Yesterday, we had the chance to visit the Mill City Museum in Minneapolis for the first time. The Minnesota Historical Society has built the museum in the old Washburn Flour Mill site at St. Anthony Falls. This rugged old ruin of a building (the abandoned mill burned in 1991) is now a truly wonderful museum that has a great story to tell, the story of flour milling.

The mills came into being because of two things, the falls (water power) and the wheat fields of the Great Plains. Flour milling was the industry of Minneapolis comprising two-thirds of the manufacturing output of the city in the 1880s. The need for more and more people to work the mills drove the population of this little town west of St. Paul up 1300 percent in just 20 years. The mills even gave rise to the name of their baseball team, the Minneapolis Millers.

A central character in all of this was William de la Barre. He came to Minneapolis in the late 187os to try to sell dust collectors to the Washburn Company. The collectors were intended to remove the fine flour dust that had caused the Washburn mill to blow up the previous year, killing 14 people.

Washburn was not buying the untested technology so de la Barre installed three collectors with money out of his own pocket to demo the technology. It worked.
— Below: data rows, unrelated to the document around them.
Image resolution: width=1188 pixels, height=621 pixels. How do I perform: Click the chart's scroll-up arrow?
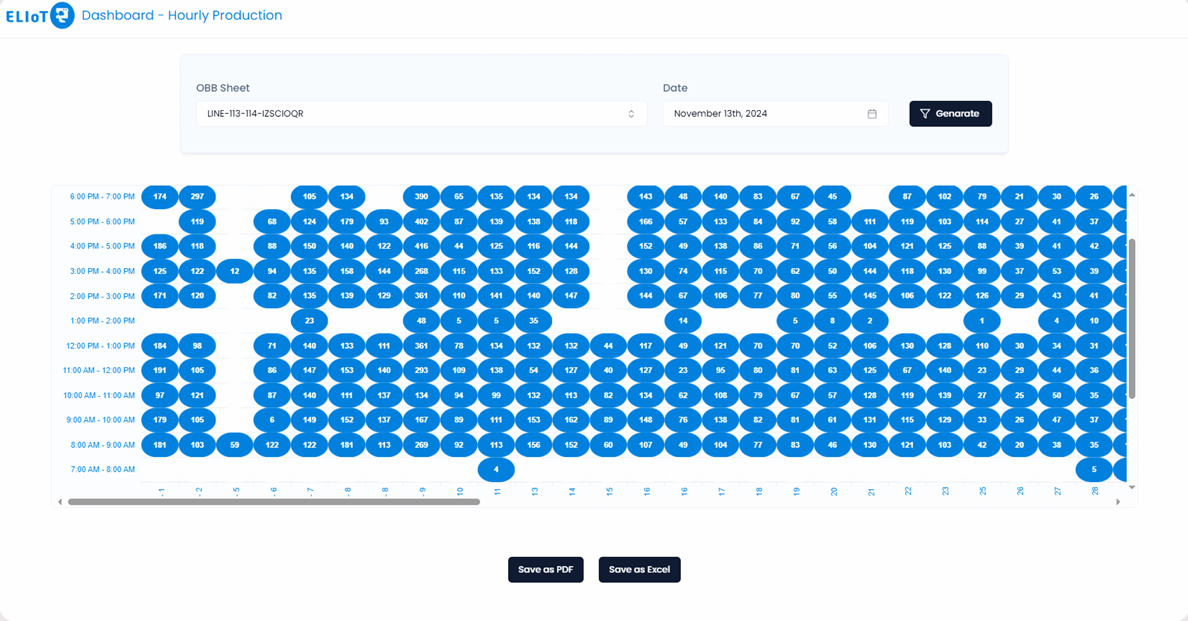point(1132,195)
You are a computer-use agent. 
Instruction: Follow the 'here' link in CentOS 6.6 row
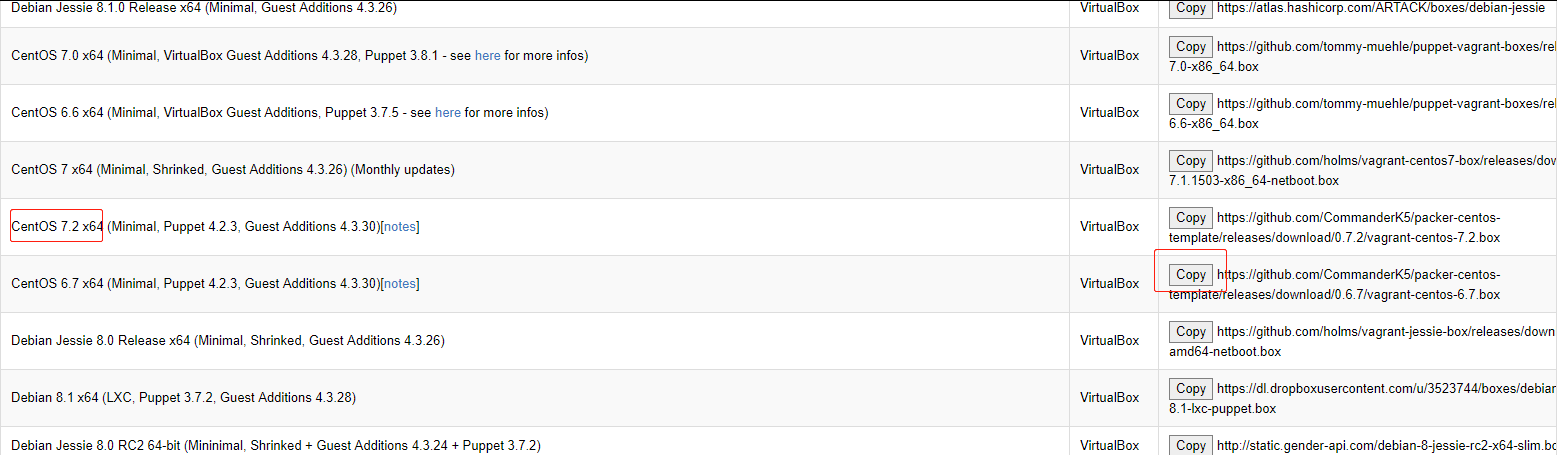[447, 113]
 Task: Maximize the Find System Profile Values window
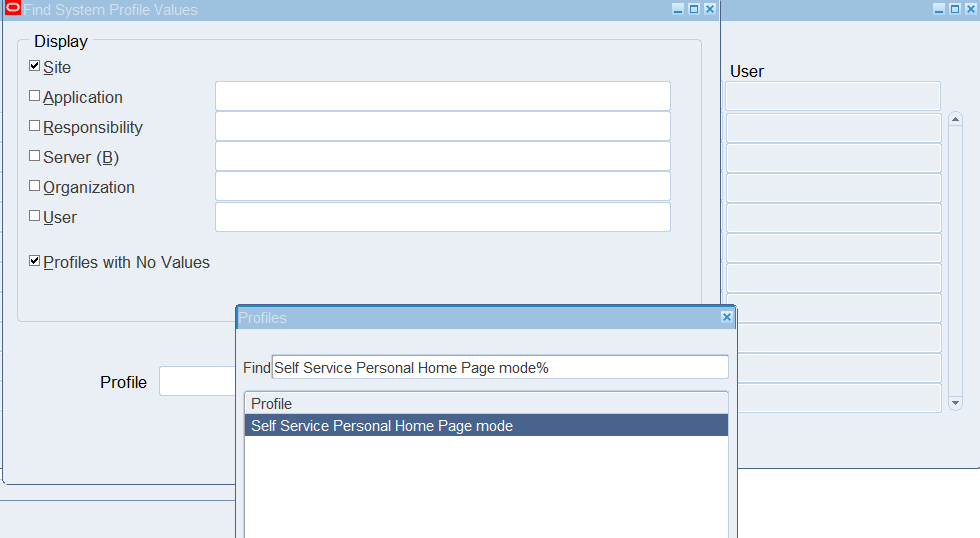pyautogui.click(x=694, y=9)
The comapny bought 50 more and they hired de la Barre to oversee the construction of their new mill. He stayed for the rest of his life, retiring in the 1924. Along the way, de la Barre oversaw the installation of many new technologies including new steel grindstone rollers that dramatically increased flour production. He lead the group that was instrumental converting the mills from water power to electricity generated from hydro-electric plants built on the falls. This electricity not only powered the mills but also the Minneapolis electric street car line.

The sad ending to the story was that the mills went out of business because of changes in government import-export laws which favored the milling of Canadian wheat. By 1930, Buffalo had surpassed Minneapolis as the leading flour milling center in the country. By 1965, the mills were gone. These old buildings lay abandoned until they were rejuvenated into the museum that tells their tale today.

The museum is well worth a visit if you are ever in the Twin Cities. If the weather is accommodating, you can walk across the great Stone Arch Bridge that crosses the Mississippi right in front of the museum.

I know that I will never look at a bag of Gold Medal Flour the same way again.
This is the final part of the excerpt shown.